• [Text extract]:
....................

Financial Times: IMF backs ECB in dispute with banks


European banks should carry out “deep rooted reforms” to reduce risks to financial stability rather than focus on problems caused by negative and low interest rates, the International Monetary Fund said.

The IMF’s argument largely aligns the fund with the European Central Bank in its acrimonious dispute with some of the eurozone’s biggest banks over whether the ECB or lenders themselves are blame for sector woes, including low profits and weak asset prices.

In its setpiece Global Financial Stability Report, the IMF said that while the ECB’s monetary policy — notably negative interest rates — posed threats to the sector’s health, the main cause of the region’s banks’ problems lay elsewhere.

Peter Dattels, deputy director of the monetary and capital department of the fund, said: “There are simply too many branches with too few deposits and too many banks with funding costs way above their peers.”

....................

• [Provided data]:
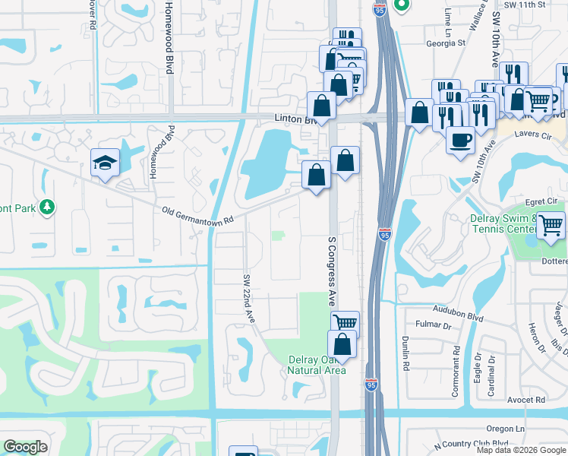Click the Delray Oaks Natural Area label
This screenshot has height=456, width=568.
tap(317, 365)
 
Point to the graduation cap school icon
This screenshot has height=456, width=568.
tap(106, 162)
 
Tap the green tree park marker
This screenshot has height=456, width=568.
tap(47, 206)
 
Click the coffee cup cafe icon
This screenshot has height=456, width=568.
tap(460, 140)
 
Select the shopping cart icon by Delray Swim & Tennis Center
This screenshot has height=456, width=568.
tap(551, 225)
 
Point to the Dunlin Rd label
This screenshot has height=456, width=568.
tap(407, 354)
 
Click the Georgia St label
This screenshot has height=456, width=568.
tap(446, 43)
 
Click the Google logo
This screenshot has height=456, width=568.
tap(25, 447)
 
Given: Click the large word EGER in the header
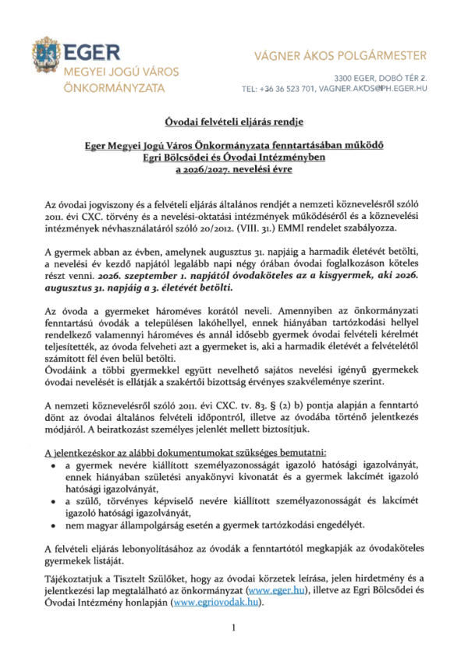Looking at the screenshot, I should coord(92,53).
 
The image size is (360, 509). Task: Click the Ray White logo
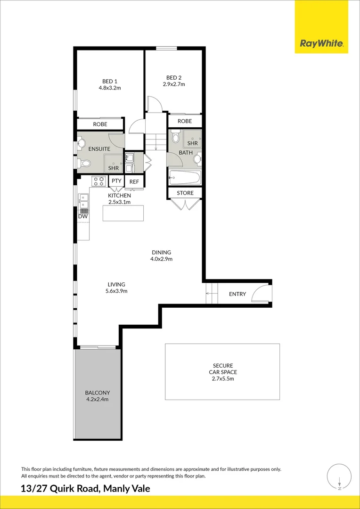tap(321, 44)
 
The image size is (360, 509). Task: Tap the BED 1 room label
tap(110, 81)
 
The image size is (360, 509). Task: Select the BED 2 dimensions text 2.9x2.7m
tap(174, 84)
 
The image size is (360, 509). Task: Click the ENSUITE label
tap(99, 149)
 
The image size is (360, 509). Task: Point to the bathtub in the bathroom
tap(185, 178)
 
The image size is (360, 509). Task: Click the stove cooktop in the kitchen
tap(99, 181)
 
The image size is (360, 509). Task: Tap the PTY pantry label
tap(116, 181)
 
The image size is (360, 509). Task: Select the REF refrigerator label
tap(134, 181)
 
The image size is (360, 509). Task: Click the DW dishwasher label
tap(83, 216)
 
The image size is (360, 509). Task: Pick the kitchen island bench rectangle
tap(123, 213)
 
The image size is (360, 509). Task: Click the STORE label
tap(185, 193)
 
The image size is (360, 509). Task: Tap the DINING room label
tap(161, 252)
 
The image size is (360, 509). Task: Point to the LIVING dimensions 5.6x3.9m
tap(116, 291)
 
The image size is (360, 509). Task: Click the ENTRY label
tap(237, 294)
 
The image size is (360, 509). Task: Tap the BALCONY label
tap(98, 393)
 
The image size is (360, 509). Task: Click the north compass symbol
tap(339, 476)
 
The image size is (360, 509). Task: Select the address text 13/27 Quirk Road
tap(59, 489)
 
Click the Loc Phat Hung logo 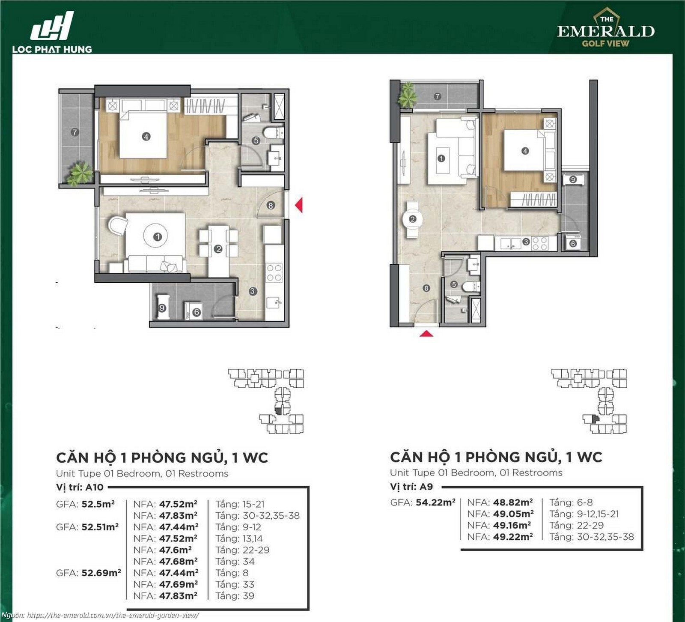(52, 33)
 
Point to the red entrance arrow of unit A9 (426, 333)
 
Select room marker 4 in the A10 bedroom (146, 137)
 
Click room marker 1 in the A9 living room (441, 158)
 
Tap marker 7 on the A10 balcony (75, 132)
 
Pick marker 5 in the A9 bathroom (454, 284)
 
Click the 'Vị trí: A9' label (411, 486)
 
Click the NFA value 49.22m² (512, 537)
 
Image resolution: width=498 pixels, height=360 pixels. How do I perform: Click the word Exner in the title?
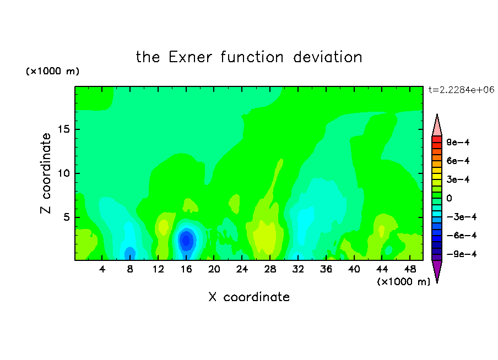click(190, 57)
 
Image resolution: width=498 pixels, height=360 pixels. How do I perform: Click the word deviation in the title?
click(328, 57)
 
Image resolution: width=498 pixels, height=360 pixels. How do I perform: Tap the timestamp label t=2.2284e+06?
click(461, 90)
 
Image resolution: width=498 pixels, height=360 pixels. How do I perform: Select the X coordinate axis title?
click(249, 297)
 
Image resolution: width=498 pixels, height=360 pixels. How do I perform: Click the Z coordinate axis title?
click(46, 173)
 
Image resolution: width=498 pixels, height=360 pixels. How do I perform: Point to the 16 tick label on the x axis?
click(186, 269)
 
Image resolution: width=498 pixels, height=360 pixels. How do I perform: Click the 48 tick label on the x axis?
click(410, 269)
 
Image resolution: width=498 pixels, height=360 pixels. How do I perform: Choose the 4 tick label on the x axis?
click(102, 269)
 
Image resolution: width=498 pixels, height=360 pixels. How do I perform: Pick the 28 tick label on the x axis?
click(270, 269)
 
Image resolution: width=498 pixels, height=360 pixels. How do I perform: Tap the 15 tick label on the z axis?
click(64, 129)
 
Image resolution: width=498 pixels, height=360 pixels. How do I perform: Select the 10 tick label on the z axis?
click(64, 173)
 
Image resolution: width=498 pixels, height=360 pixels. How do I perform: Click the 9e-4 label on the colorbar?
click(458, 142)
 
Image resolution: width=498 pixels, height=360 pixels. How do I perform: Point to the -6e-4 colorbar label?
click(462, 236)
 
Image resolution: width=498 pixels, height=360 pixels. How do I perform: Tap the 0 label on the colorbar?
click(449, 198)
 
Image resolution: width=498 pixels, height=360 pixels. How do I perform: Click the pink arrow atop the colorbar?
click(437, 126)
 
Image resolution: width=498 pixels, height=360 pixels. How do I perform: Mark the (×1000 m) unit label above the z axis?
click(52, 71)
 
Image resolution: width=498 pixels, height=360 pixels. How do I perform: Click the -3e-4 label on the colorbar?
click(462, 217)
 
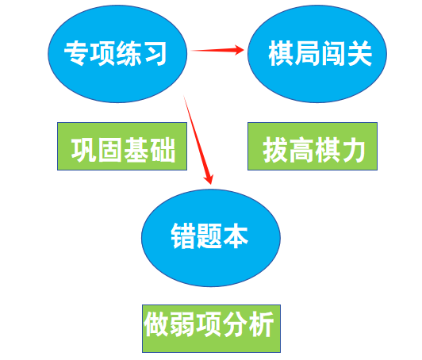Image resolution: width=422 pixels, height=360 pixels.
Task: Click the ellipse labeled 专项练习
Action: pyautogui.click(x=117, y=54)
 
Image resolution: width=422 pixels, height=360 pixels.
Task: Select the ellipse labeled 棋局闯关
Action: pyautogui.click(x=317, y=54)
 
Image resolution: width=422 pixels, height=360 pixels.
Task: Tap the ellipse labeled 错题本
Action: pyautogui.click(x=211, y=238)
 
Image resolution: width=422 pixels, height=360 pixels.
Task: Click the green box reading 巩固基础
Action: pyautogui.click(x=122, y=146)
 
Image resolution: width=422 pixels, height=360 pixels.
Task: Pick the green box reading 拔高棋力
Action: pyautogui.click(x=313, y=146)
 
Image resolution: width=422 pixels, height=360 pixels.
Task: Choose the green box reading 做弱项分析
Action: pyautogui.click(x=211, y=328)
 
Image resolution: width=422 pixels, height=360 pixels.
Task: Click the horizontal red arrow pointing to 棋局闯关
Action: pyautogui.click(x=217, y=50)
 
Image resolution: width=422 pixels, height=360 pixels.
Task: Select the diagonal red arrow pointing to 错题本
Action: pyautogui.click(x=198, y=140)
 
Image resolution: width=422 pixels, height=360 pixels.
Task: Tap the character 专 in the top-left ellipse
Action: pyautogui.click(x=76, y=53)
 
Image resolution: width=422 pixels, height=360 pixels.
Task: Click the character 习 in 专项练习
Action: pyautogui.click(x=154, y=53)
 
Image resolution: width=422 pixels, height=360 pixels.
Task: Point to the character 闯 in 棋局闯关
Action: pyautogui.click(x=334, y=53)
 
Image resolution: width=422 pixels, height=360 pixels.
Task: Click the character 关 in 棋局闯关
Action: pyautogui.click(x=360, y=53)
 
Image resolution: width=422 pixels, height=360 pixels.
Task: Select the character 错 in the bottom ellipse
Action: pyautogui.click(x=183, y=236)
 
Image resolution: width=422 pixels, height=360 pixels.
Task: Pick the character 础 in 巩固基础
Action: pyautogui.click(x=163, y=150)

....................

• [To be done]: Mark each statement below yes or no according to the article above on the IMF and the ECB, and quote the words from the article that settle it. 1. The IMF named the ECB's negative interest rates as the main cause of European banks' problems. 2. Peter Dattels is deputy director of the fund's monetary and capital department. 3. The IMF's argument largely sides with the banks against the European Central Bank.

• [Exercise solution]:
1. No: "the main cause of the region’s banks’ problems lay elsewhere"
2. Yes: "Peter Dattels, deputy director of the monetary and capital department of the fund"
3. No: "The IMF’s argument largely aligns the fund with the European Central Bank"